Collected data
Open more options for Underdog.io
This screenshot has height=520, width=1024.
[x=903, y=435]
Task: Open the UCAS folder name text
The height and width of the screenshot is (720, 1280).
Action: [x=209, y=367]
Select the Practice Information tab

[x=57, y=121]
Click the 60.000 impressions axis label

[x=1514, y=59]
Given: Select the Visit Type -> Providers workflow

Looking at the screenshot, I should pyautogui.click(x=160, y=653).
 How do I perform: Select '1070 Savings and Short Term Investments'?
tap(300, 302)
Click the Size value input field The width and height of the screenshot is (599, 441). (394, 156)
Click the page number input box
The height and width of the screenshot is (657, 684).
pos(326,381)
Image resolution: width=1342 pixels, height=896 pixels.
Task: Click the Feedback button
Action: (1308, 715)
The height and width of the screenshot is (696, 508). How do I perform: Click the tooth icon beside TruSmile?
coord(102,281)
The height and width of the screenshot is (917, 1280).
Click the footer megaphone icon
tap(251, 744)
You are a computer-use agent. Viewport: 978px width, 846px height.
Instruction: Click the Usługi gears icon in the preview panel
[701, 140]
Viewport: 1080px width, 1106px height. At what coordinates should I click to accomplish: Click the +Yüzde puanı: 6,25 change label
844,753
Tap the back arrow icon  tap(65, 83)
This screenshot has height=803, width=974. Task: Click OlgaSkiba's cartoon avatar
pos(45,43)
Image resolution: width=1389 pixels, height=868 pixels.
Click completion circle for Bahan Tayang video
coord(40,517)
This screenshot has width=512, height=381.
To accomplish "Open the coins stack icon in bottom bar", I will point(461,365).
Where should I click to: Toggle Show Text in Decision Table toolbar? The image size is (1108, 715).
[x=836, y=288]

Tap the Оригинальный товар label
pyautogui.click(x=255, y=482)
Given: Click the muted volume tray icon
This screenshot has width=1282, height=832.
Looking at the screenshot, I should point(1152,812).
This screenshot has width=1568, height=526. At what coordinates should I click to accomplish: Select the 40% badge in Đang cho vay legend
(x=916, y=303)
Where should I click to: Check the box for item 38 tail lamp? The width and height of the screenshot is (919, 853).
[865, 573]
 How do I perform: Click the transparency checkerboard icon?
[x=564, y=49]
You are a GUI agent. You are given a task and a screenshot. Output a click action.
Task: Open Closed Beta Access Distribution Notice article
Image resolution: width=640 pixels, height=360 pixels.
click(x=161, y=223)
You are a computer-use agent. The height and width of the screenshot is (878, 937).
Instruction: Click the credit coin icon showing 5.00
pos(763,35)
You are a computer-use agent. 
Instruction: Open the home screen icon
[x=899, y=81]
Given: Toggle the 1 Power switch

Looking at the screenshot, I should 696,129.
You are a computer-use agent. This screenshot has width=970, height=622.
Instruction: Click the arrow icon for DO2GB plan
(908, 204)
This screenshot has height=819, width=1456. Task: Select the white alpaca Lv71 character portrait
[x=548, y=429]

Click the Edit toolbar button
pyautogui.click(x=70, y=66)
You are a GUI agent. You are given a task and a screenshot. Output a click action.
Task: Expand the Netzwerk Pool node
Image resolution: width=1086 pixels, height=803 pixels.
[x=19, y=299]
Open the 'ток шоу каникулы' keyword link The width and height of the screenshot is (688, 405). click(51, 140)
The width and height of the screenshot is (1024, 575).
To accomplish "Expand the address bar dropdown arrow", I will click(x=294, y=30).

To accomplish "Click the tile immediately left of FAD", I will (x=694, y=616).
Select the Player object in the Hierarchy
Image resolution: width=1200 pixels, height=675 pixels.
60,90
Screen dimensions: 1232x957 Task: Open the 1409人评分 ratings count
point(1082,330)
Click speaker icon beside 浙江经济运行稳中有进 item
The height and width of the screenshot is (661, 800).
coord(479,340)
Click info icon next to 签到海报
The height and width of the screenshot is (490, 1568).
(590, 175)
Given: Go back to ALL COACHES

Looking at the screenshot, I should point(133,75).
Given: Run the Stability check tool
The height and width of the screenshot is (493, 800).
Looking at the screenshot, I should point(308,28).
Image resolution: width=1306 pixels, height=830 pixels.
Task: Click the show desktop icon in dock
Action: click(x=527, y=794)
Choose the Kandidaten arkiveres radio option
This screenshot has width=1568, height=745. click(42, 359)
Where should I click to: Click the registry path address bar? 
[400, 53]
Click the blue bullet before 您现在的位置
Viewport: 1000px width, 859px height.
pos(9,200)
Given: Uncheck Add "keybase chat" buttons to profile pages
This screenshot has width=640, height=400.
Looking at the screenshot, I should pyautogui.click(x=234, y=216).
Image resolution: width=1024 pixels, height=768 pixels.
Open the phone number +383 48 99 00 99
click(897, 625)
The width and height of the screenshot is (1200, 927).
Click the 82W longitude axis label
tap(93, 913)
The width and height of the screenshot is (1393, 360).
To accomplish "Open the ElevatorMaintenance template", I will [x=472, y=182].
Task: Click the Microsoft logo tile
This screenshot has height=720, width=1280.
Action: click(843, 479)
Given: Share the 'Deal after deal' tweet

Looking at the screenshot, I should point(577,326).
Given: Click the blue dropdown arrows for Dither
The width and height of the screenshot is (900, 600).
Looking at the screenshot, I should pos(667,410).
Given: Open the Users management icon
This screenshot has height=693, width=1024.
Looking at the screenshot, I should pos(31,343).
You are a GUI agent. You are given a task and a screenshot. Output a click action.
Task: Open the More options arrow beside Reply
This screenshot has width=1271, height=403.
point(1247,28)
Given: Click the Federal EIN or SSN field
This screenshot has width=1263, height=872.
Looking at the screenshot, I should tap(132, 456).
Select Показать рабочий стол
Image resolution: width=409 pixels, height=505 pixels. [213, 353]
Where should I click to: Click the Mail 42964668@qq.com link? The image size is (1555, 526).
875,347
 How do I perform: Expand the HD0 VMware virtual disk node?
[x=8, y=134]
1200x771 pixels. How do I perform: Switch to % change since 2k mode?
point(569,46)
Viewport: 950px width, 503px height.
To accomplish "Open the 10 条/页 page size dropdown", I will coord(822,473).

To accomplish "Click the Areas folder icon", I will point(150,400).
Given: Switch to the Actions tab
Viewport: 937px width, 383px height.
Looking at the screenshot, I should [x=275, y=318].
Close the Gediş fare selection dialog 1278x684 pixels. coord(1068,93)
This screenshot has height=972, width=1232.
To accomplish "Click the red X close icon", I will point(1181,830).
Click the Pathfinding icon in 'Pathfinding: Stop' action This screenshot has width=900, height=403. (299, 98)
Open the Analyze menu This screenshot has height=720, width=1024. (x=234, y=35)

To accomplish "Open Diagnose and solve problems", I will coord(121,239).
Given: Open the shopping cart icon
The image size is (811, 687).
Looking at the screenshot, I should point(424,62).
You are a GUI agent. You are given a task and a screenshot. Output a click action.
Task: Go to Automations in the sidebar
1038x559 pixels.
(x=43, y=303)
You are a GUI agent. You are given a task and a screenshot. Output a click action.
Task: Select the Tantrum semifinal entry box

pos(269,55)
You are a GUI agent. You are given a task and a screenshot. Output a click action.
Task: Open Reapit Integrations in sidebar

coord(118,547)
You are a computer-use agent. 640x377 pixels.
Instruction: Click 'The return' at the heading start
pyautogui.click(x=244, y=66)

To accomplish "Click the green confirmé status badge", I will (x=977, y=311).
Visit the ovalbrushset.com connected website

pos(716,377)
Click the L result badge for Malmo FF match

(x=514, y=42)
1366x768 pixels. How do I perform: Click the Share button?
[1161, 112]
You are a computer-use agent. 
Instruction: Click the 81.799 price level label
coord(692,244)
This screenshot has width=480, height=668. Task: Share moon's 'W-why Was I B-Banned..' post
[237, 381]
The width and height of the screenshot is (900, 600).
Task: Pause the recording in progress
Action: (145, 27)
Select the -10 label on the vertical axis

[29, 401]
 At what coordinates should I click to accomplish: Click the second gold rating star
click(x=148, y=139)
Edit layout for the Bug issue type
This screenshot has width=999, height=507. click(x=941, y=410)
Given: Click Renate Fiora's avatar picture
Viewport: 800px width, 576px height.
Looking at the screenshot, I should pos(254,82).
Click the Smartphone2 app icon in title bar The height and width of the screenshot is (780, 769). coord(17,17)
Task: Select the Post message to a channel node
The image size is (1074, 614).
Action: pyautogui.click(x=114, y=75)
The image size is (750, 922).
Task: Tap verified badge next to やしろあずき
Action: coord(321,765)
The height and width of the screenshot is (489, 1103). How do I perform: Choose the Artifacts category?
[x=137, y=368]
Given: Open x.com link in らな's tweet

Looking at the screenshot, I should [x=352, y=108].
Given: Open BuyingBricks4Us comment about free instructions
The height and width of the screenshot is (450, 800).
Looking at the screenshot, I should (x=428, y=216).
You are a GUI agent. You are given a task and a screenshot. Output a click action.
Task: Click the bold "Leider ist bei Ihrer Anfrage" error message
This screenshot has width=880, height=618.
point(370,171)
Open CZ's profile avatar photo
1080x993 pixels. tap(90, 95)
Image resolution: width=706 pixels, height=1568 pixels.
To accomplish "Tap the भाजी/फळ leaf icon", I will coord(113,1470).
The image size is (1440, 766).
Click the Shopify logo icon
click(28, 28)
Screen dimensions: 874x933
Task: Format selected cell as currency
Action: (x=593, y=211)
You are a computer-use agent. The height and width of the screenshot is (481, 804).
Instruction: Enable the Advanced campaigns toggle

--- Task description ---
Wherever a line in the entries above holds "message", copy that line.

--- Answer to the problem ---
Task: Select the Post message to a channel node
Task: Click the bold "Leider ist bei Ihrer Anfrage" error message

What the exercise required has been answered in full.